Item position entries
########################################

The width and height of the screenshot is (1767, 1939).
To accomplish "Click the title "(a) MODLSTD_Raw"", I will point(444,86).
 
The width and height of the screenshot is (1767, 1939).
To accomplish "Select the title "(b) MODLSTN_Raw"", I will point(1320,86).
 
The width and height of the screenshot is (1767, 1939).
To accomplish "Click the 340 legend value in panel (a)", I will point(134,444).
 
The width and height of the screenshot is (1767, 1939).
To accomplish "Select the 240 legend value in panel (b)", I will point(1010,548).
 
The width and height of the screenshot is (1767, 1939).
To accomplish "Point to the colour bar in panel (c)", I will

########################################

- [SET TASK]: Reproduce all of the material above line for line, keeping every character unchanged.

- [TASK RESPONSE]:
The width and height of the screenshot is (1767, 1939).
To accomplish "Click the title "(a) MODLSTD_Raw"", I will point(444,86).
 
The width and height of the screenshot is (1767, 1939).
To accomplish "Select the title "(b) MODLSTN_Raw"", I will point(1320,86).
 
The width and height of the screenshot is (1767, 1939).
To accomplish "Click the 340 legend value in panel (a)", I will point(134,444).
 
The width and height of the screenshot is (1767, 1939).
To accomplish "Select the 240 legend value in panel (b)", I will point(1010,548).
 
The width and height of the screenshot is (1767, 1939).
To accomplish "Point to the colour bar in panel (c)", I will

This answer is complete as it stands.